Définition de la notion de sport

Je l’emprunterai à Pierre Parlebas, sociologue du sport (Eléments de sociologie du sport , 1986) : le sport est « l’ensemble fini et dénombrable des situations motrices codifiées sous forme de compétition et institutionnalisées ».

Pour classer les sports l’auteur retient 3 critères qui caractérisent chacun une forme d’interaction :

  • présence ou absence d’adversaires

  • présence ou absence de partenaires

  • présence ou absence d’une incertitude liée au milieu

La combinaison de ces 3 critères conduisant à 8 catégories.

Je reprendrai les termes de la définition pour préciser ce qui est du sport et ce qui ne l’est pas.

Situations motrices:condition minimale, s’il n’y a pas d’action motrice on ne peut pas parler de sport ( les échecs ne sont pas un sport, e-sport). A l’inverse toute action motrice ne donne pas le titre de sport, il faut tenir compte des 2 autres termes de la définition.

Codifiées sous forme de compétition:il doit y avoir affrontement avec des règles précises. (duel/escrime, pugilat/boxe, égalité des chances, catégories de poids…). Présence d’arbitres qui sont le garant du respect des règles. (footing/course, marche nordique/marche 50km)

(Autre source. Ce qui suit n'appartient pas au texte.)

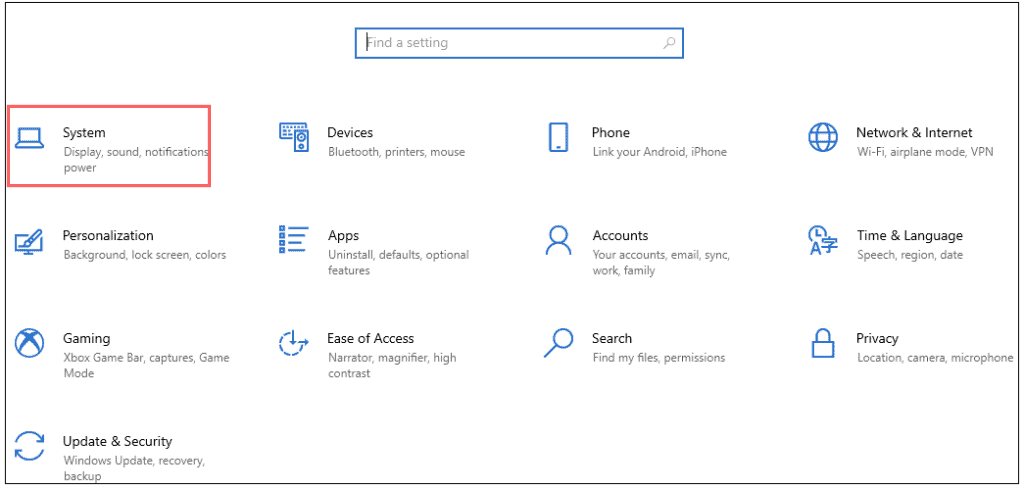Click the 'Time & Language' heading text
Screen dimensions: 1024x489
coord(909,235)
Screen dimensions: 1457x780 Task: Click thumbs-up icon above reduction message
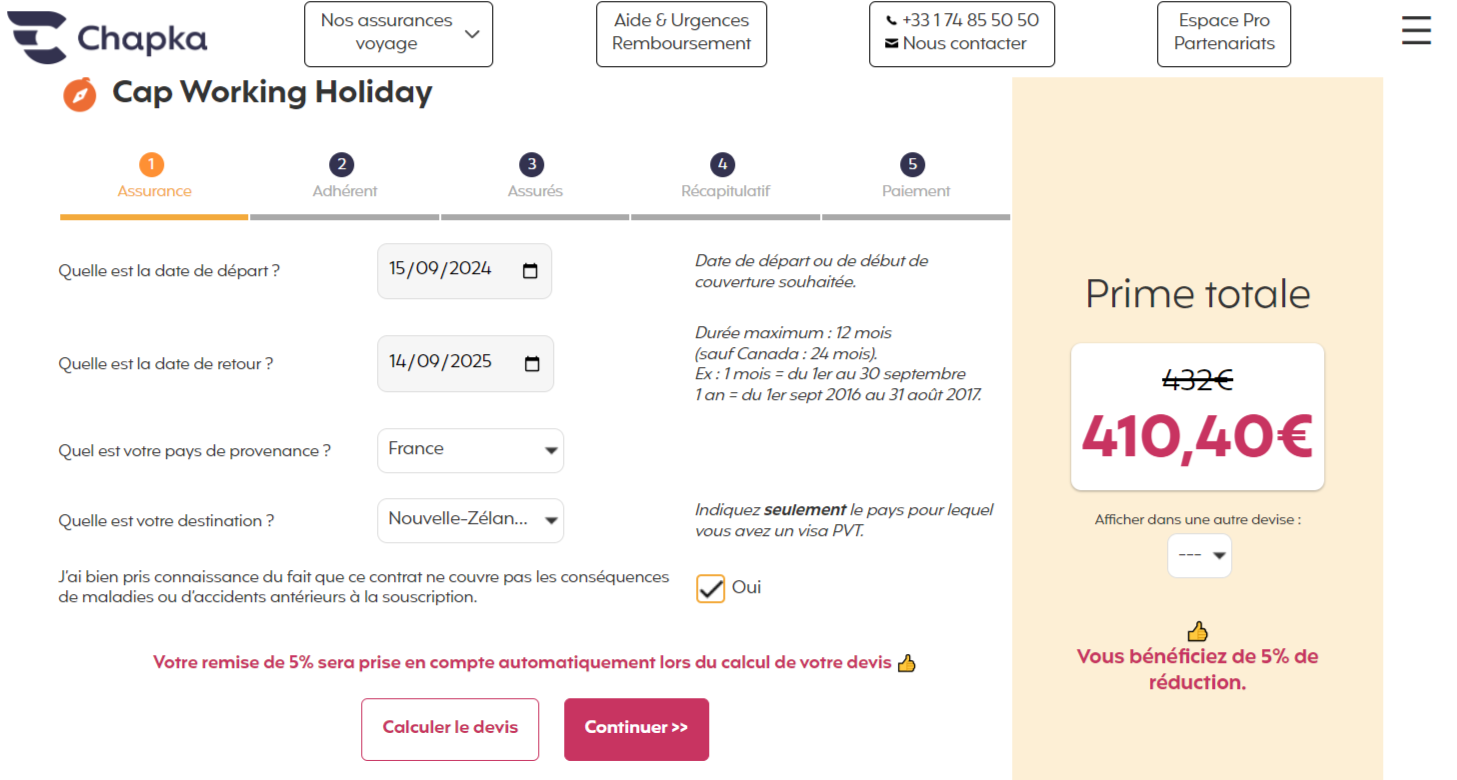[1197, 631]
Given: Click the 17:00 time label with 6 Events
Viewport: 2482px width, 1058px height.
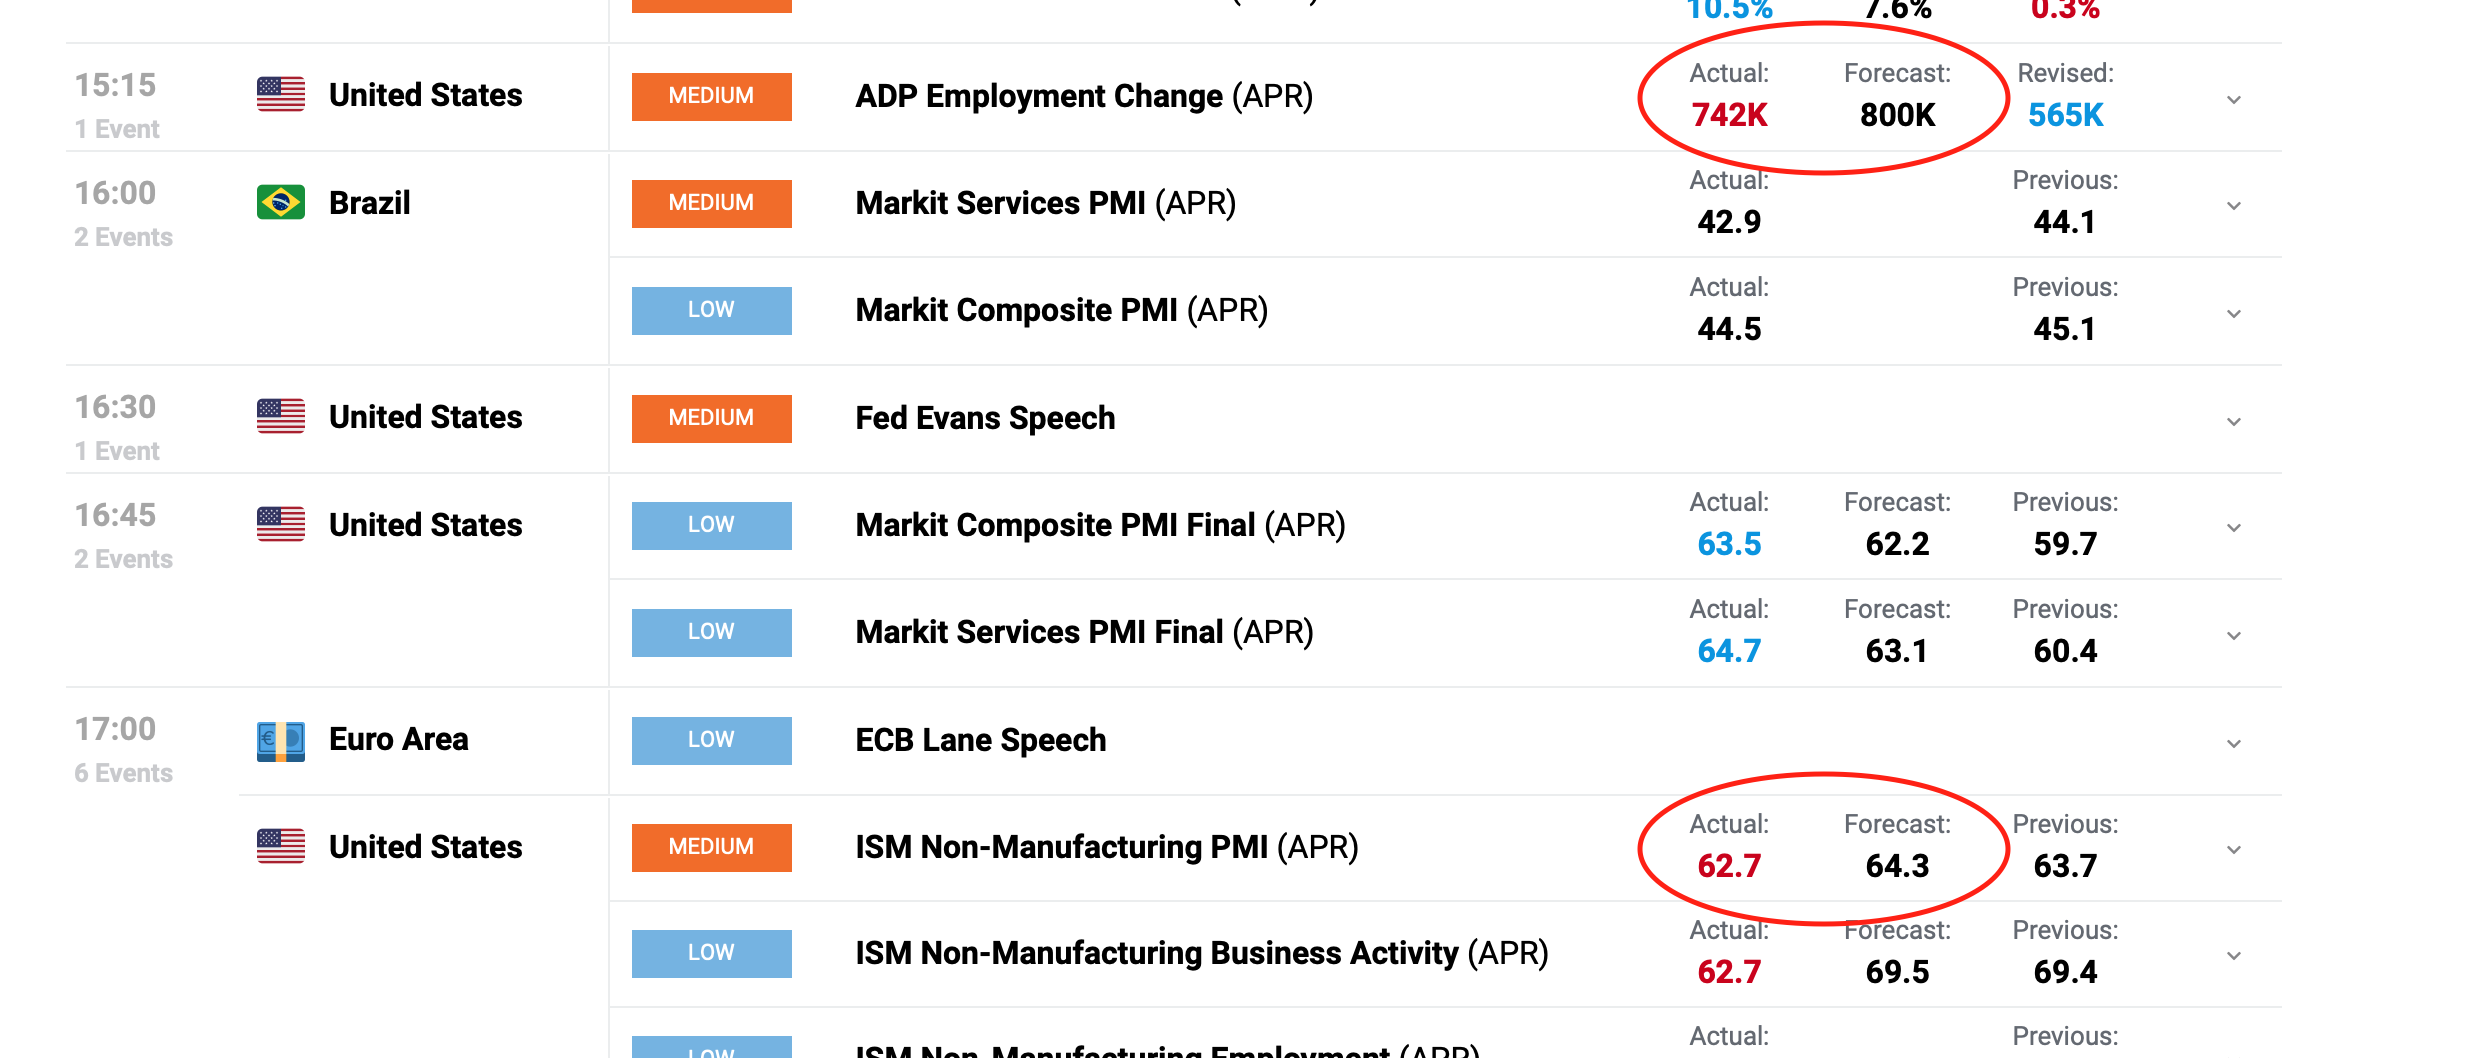Looking at the screenshot, I should tap(117, 729).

Institutionnalisées : contrôle de fédérations nationales et internationales qui font que quel que soit l’endroit de la planète les modalités sont identiques, ce sont elles qui définissent les règles, les modifient éventuellement, elles en sont le garant. (jeu sportif/sport).

On distinguera bien les pratiques physiques sportives et non sportives.(artistiques,de la forme, de plein air…)

Poids des pratiques sportives (France)

Pratiquants

  • Nombre de licencié-es : INSEE 2018 – 16,4 millions + 2 millions autres participations

38% femmes.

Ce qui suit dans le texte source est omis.